Has anyone here used one of the Pressure testing plates that one of the vendors sells. Part # T3000-X Any idea if the rubber coating holds up on them? If you do not want to post here, PM me. I am looking to get one. Thanks, Dan
Dan a lower cost way is to just use a 1/4" thick sheet of rubber type material. Punch out the bolt holes and use the head to hold on. The plate for the gauge and hose connection can be made out of 3/16 plate material and mounted to the water inlet.
We have one at the shop made for Model A's, it's been in use for a number of years.
You are only working with a few LBs of air anyway. For looking for cracks in the cylinders, turn the block on it's top or side.

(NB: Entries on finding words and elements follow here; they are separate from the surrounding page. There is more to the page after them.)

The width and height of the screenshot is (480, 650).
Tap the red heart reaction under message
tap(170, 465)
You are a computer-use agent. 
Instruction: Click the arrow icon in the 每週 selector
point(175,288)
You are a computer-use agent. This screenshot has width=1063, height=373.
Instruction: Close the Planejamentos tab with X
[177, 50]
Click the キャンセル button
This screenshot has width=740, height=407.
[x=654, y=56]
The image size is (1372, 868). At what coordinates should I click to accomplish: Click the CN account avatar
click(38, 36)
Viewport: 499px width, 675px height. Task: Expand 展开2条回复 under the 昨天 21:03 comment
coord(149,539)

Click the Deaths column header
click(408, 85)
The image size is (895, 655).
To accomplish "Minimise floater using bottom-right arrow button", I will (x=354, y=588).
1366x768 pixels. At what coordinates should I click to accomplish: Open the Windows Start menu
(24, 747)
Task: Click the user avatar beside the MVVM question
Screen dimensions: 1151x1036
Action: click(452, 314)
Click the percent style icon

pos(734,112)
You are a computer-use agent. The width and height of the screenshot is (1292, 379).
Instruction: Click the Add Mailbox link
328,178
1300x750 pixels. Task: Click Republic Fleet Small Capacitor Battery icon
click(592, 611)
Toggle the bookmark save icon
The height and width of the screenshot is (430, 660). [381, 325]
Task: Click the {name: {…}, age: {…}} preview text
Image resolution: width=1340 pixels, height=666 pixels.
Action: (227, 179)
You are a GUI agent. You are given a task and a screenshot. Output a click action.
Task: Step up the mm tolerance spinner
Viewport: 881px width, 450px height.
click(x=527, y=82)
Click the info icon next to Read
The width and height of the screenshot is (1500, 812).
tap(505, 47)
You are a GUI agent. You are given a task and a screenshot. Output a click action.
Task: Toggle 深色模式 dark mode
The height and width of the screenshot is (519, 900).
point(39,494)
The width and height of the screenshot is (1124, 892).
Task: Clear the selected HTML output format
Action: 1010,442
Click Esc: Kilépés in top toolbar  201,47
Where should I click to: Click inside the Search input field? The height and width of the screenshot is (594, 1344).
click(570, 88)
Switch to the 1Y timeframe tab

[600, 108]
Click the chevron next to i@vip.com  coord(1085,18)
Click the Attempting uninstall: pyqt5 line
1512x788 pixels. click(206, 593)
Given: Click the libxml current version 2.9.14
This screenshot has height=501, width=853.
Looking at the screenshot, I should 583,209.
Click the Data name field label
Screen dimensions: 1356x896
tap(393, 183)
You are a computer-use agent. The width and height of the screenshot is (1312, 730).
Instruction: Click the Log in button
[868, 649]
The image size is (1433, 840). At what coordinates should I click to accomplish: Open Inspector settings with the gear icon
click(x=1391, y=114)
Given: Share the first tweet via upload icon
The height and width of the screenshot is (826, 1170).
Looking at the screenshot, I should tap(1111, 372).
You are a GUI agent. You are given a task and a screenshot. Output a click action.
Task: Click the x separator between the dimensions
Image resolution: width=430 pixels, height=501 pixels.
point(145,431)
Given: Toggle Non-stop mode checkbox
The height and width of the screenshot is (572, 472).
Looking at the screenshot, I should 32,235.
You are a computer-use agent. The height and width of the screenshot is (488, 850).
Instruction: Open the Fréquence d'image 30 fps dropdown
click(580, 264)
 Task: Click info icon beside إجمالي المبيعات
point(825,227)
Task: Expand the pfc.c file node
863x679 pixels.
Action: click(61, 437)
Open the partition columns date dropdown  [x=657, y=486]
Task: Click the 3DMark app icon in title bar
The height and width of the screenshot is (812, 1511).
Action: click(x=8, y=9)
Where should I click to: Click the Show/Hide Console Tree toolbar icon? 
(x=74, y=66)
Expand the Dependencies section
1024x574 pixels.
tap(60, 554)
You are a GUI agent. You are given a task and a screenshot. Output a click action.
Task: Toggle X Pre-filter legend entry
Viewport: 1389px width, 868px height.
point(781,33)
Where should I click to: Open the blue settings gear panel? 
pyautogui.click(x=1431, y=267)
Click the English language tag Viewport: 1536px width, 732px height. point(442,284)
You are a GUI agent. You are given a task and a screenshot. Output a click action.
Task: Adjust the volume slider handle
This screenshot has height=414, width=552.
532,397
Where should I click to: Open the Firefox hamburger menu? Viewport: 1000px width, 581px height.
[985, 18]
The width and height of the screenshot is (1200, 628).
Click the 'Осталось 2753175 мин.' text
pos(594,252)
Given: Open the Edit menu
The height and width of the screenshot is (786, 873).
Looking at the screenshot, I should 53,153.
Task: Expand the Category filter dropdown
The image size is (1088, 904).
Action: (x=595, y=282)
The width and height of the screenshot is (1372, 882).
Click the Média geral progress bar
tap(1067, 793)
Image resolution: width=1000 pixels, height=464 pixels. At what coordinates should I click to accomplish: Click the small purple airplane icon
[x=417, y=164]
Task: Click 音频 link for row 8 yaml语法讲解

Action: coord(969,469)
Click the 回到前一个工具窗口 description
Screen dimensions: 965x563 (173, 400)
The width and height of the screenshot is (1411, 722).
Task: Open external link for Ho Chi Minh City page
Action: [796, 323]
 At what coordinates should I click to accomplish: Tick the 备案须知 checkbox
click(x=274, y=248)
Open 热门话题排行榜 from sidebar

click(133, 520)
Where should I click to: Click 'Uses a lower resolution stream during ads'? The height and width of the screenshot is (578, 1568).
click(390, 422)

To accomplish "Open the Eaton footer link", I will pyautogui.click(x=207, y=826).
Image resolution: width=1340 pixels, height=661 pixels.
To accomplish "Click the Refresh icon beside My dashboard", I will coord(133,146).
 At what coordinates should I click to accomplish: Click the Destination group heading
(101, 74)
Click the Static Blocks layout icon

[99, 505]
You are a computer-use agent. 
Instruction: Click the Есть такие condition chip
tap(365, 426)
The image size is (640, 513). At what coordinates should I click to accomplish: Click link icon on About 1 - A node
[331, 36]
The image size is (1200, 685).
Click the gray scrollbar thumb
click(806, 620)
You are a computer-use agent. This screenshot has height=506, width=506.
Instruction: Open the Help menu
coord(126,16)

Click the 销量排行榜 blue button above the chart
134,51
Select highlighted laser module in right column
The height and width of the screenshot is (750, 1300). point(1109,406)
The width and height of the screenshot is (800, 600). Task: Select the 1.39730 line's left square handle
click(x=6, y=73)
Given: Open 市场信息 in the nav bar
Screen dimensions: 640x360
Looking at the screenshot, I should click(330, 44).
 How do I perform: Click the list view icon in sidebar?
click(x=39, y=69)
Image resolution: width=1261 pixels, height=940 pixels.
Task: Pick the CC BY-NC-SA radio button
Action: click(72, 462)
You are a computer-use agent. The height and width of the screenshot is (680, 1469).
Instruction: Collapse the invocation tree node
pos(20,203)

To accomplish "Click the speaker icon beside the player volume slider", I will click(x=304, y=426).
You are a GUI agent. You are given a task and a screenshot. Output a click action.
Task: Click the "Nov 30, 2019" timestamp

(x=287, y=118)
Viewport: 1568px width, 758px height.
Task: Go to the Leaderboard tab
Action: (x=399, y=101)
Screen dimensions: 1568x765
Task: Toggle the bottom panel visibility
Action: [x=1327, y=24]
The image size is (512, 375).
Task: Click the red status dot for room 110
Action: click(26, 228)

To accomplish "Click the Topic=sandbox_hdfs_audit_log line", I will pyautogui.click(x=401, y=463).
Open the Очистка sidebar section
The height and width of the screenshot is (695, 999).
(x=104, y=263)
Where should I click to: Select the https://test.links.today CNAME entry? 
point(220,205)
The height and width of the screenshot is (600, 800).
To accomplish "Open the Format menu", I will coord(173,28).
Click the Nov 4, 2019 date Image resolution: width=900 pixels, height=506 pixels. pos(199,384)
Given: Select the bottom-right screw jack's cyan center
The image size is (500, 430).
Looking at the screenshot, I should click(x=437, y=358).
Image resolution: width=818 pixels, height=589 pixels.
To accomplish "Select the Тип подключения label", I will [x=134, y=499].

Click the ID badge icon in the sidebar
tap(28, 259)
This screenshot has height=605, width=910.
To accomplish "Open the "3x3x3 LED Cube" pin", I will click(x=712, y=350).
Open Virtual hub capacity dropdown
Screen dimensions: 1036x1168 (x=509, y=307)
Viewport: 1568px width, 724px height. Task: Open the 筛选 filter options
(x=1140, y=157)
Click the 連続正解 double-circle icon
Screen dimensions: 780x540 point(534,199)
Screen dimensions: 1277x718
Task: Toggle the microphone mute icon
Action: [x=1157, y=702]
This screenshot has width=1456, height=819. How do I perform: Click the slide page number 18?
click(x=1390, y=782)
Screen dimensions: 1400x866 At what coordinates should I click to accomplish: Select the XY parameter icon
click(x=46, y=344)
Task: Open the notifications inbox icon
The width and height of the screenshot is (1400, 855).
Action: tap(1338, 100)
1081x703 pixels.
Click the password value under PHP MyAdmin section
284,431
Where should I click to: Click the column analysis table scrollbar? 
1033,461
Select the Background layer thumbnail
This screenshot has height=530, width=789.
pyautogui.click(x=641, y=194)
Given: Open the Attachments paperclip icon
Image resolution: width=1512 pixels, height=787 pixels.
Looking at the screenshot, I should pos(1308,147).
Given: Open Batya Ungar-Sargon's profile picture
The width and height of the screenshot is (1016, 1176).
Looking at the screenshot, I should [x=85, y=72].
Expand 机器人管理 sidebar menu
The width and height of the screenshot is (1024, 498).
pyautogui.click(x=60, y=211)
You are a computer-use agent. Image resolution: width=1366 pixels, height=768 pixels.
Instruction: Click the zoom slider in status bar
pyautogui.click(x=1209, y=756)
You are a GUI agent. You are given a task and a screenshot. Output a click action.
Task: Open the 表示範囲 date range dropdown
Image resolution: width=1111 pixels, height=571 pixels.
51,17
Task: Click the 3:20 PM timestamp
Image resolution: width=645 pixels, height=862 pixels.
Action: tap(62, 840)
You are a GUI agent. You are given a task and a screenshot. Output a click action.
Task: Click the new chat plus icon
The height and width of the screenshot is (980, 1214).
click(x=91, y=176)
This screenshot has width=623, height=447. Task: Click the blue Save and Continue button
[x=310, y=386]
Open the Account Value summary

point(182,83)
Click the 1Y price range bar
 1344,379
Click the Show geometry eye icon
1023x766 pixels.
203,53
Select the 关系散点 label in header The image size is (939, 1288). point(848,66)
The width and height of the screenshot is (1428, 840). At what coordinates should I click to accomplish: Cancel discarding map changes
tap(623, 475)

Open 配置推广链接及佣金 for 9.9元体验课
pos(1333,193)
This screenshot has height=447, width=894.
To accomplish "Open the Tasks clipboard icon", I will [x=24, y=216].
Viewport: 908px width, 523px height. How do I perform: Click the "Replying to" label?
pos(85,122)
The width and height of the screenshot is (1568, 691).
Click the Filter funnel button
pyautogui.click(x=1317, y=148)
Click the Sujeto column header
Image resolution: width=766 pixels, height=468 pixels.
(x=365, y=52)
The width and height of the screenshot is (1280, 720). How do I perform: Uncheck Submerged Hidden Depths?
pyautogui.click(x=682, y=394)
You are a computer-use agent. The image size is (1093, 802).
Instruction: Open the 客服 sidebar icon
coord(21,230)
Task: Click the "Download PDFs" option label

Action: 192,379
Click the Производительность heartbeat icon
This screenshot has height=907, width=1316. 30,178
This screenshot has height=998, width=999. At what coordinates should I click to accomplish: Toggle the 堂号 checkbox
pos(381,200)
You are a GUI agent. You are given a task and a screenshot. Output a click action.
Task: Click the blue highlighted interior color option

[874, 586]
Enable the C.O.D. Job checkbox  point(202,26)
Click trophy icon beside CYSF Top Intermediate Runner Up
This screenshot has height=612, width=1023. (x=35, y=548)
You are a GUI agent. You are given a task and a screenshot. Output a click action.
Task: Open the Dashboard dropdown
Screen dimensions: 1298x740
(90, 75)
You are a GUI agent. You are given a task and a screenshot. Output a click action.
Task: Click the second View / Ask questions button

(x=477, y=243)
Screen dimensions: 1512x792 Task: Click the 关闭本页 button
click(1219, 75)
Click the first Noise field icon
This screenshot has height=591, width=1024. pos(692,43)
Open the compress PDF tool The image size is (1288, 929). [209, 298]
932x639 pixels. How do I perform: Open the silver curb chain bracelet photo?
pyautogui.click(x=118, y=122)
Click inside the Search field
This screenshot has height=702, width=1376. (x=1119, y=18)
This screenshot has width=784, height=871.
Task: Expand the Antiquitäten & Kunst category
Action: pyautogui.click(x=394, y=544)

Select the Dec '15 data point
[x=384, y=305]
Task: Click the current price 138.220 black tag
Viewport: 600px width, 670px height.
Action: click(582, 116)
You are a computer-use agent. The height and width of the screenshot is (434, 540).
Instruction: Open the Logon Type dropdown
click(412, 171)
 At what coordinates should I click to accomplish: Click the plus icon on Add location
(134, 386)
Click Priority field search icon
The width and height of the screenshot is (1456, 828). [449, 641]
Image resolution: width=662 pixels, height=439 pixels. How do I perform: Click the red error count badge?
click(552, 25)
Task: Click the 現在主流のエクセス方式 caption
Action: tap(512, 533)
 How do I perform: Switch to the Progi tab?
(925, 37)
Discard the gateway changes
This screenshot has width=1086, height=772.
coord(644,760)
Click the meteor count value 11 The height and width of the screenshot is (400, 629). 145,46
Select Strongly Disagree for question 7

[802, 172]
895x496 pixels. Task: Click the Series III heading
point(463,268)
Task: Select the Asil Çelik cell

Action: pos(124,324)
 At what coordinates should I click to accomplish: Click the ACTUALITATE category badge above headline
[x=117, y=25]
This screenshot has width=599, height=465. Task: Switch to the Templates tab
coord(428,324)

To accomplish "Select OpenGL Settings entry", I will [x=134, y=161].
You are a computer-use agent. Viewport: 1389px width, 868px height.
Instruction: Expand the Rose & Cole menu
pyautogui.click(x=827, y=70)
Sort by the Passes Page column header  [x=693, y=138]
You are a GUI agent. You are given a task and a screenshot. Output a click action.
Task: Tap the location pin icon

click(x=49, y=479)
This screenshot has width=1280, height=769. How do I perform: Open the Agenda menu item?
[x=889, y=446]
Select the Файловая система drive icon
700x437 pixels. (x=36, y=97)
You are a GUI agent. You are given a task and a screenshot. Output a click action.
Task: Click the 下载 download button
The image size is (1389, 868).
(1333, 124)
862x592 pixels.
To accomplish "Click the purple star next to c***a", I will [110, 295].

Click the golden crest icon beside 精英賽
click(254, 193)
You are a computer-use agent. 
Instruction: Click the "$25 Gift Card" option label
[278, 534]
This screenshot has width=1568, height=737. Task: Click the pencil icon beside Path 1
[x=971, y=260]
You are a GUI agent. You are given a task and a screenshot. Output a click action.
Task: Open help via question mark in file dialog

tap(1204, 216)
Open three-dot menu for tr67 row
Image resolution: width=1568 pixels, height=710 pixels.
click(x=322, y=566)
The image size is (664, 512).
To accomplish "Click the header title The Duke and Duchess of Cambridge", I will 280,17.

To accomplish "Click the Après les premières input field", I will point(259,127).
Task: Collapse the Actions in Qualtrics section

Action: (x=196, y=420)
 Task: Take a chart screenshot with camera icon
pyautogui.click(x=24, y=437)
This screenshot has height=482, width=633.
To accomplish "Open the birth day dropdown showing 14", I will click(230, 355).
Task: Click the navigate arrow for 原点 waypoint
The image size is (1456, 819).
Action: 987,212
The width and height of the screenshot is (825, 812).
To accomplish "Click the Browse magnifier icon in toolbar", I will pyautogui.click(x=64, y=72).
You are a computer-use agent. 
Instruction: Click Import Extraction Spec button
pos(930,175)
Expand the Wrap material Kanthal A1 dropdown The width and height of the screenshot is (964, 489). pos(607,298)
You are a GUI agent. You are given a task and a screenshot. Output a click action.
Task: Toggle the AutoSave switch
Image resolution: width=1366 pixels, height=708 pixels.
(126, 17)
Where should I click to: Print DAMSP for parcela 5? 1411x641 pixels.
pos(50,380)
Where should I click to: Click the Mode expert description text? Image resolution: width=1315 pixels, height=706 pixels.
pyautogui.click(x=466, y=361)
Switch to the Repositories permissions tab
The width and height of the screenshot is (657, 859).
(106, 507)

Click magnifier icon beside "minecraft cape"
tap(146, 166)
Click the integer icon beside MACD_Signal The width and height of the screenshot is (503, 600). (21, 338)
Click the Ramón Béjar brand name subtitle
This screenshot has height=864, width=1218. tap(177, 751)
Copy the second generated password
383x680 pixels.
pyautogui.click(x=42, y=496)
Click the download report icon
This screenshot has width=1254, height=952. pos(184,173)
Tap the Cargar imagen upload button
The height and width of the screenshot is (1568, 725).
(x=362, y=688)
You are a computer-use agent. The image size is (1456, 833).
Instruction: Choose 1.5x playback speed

No one here has one of these?
What is a "pressure testing plate"? Are we talking about a compression guage for testing cylinder compression?
O.K.....I'm just a little bit more "dense" than usual this morning I guess. In re-reading and considering Mark's post, it sounds like a device to pressure test the engine block for water jacket cracks and such in the engine block,....sorry,.....harold
I made my own
Here is link to the tool in question.
Andy: I was wondering how the rubber coating would hold up on these. What do you use to seal the plate? Did you put cut outs for the valves like this one? Thanks, Dan
I have one for A's and one for T's. I use both extensively and will never have another block magnafluxed. I have had blocks checked with magnaflux that showed cracks that turned out to be scratches under pressure. If a block don't show a leak at 40# pressure it won't leak.
I also use mine with a vaccuum pump to make small repairs on blocks that have small exterior cracks.
I have cutouts for the valves and pistons, but I generally just have a bare block anyways. I use a head gasket. I don't know how much air I use, don't have a gauge in line. Too much will pop the frost plugs. I pressurize it and spray the block down with soapy water and look for any bubbles, hasn't failed me in last 12 or so rebuilds.